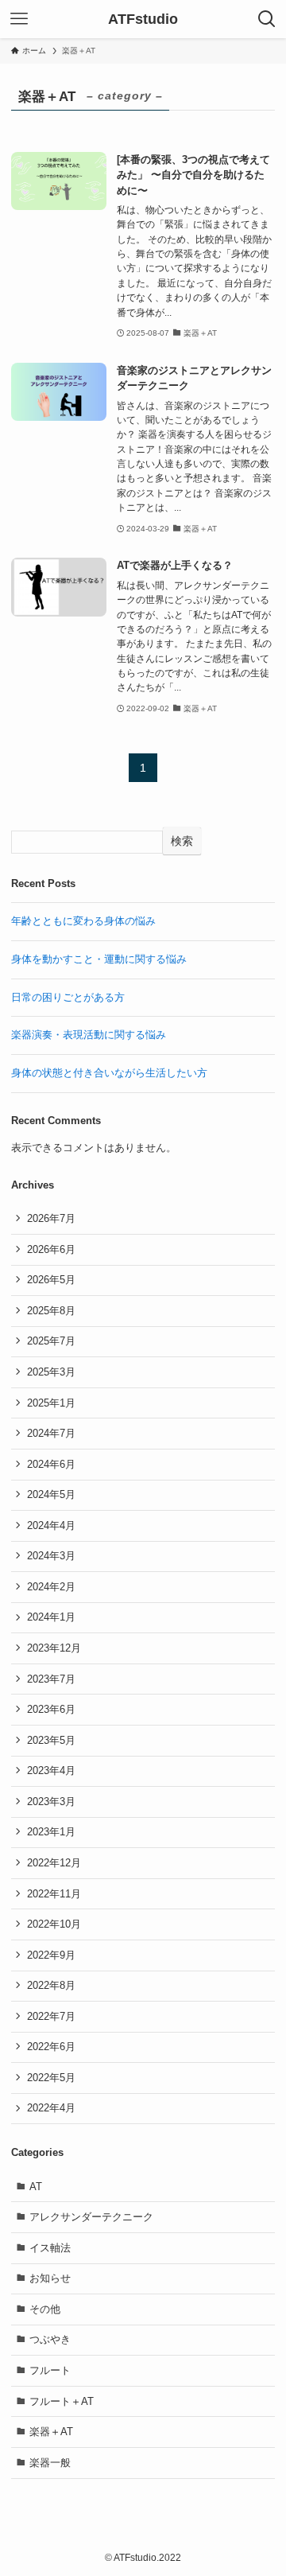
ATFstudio (143, 19)
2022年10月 (54, 1924)
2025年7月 (51, 1341)
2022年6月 (51, 2047)
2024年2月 (51, 1587)
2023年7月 (51, 1679)
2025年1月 (51, 1403)
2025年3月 (51, 1372)
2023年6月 (51, 1709)
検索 (182, 841)
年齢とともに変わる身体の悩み (83, 921)
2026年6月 (51, 1249)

Task objective: Give the lines from the one containing "2025年7月 (51, 1341)" through the end of the entries again, exactly as written and with no other lines.

Response area:
2025年7月 (51, 1341)
2022年6月 (51, 2047)
2024年2月 (51, 1587)
2023年7月 (51, 1679)
2025年1月 (51, 1403)
2025年3月 (51, 1372)
2023年6月 (51, 1709)
検索 (182, 841)
年齢とともに変わる身体の悩み (83, 921)
2026年6月 (51, 1249)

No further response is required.